Some teams use code review on every merge to master, perhaps several times per person per day. That's something I used to disagree with, but I asked some smart people, and their explanations changed my opinion. The important realisation was thinking about what code review is for.

  • Checking the code works: NO. Code review is not about checking the code works and is bug free. I have tests, and leverage the type system, which is meant to convince me and other readers that my code is correct. For certain very sensitive bits a second set of eyes checking for bugs may be useful, but if all your code is that sensitive it will also be bug-ridden. However, code review may spot the absence or inadequacy of tests.
  • Checking simple rules and conventions: NO. Often projects have rules about which packages/extensions can be used, tab width and line length etc. While these checks can be carried out by a human, they are much better automated. Even when "code reviewing" students work at York University (aka marking) it quickly became clear that I was wasting time on trivialities, and thus wrote HLint to automate it.
  • High-level design: A BIT. Code review should think about the high-level design (e.g. should this be a web server or command line tool), but often the code is too detailed to properly elucidate these choices.
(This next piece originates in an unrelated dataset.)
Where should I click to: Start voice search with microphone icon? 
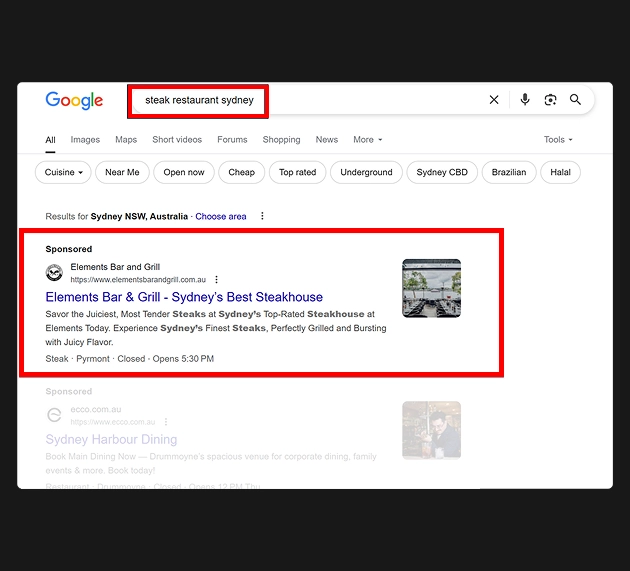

High-level design should usually be done on a bug tracker or whiteboard before writing code.
  • Mid-level design: YES. Code review is often very good at challenging details around the mid-level design - e.g. does the choice of Text vs ByteString make sense, is there some abstraction that needs introducing. The author of some code is often heavily influenced by the journey they took to get to some point, by seeing code without that history a reviewer can often suggest a better approach.
  • Spreading knowledge: YES. Code review is great for spreading knowledge of the code to others in the team. Code review requires the code to be written in such a way that someone else can understand it, and ensures that there is someone else who is familiar with it. For larger projects that's invaluable when someone goes on holiday.
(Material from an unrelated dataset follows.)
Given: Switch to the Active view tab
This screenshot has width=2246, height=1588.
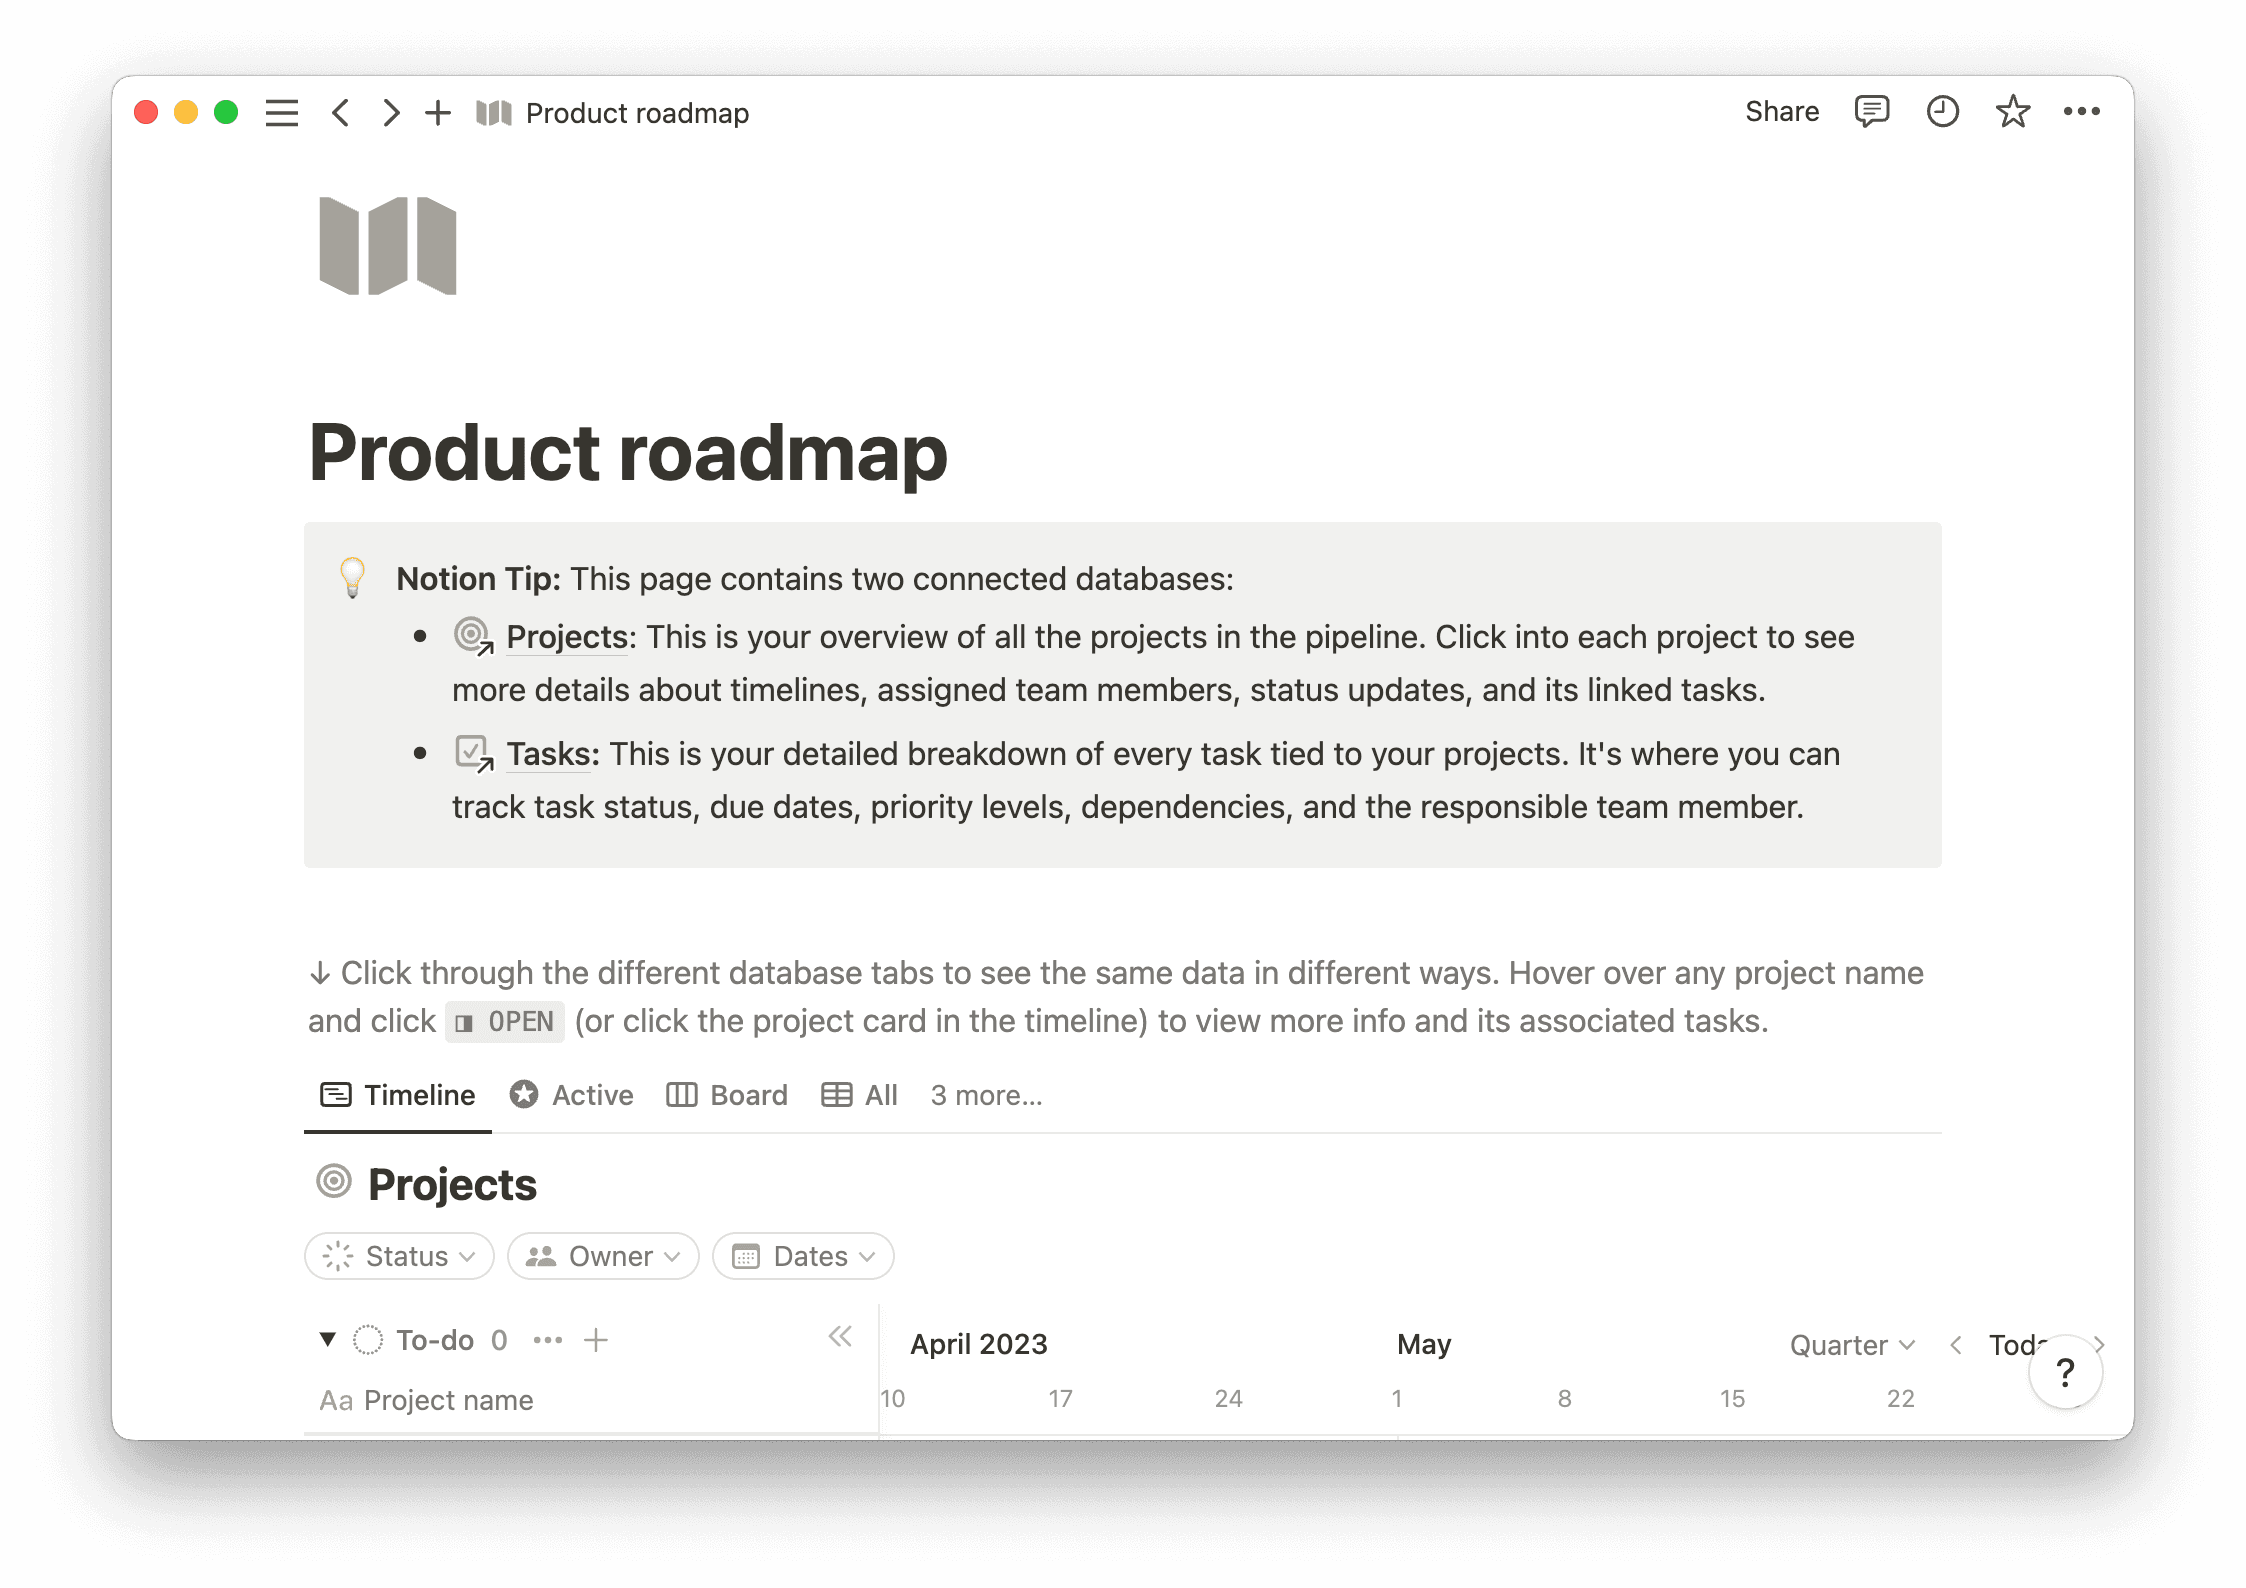Looking at the screenshot, I should click(x=571, y=1095).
  • Team cohesion: YES Code review requires different members of the team to share their work with each other, and to have an appreciation of what other people are working through and the challenges it presents. It's all too easy to declare a problem "easy" without understanding the details, and code review removes that temptation.
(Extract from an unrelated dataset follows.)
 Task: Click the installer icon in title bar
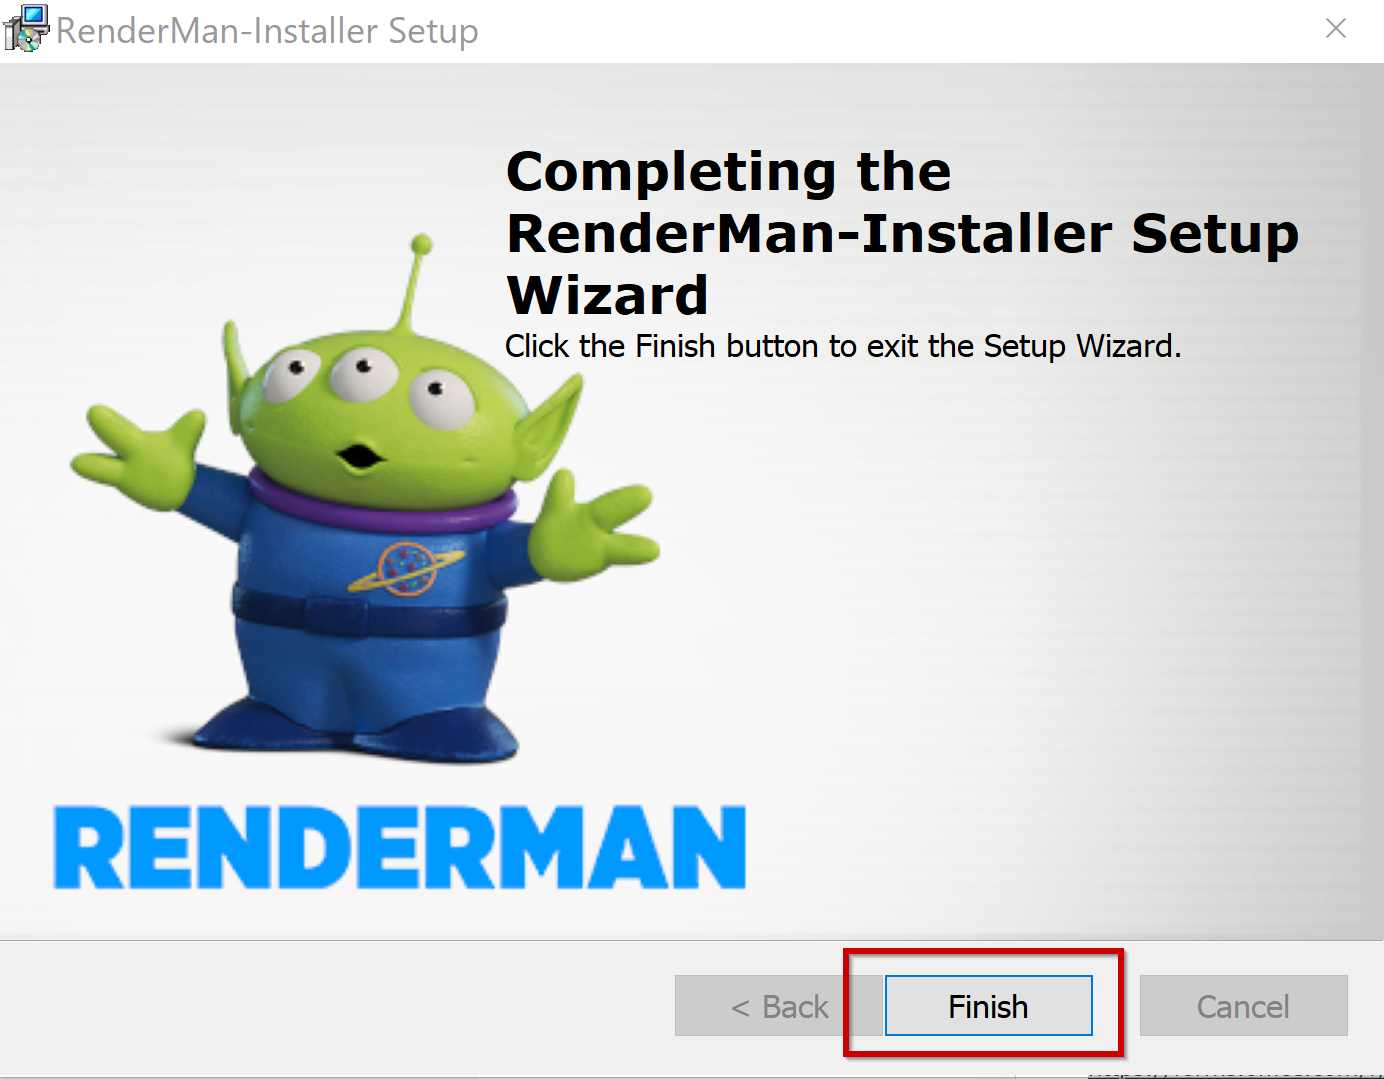pos(25,28)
  • Training: YES. Code review is also good for teaching new techniques and approaches to the submitter. As an example, some problems are trivial to solve with a generics library, yet some programmers aren't familiar with any - code review helps with ongoing training.

In contrast, I think the disadvantages of code review all revolve around the time required:

  1. It takes other peoples time to do the review, when they could be doing something else.
  2. It takes the submitters time waiting for a review - often the next step is hard to do without the previous step being agreed. As a result, I think code review work should be prioritised.
  3. As a consequence of the two previous issues, code review changes the "unit of work", leading to more changes in a single bundle.

These issues are real, but I think the benefit of knowledge sharing alone outweighs the cost.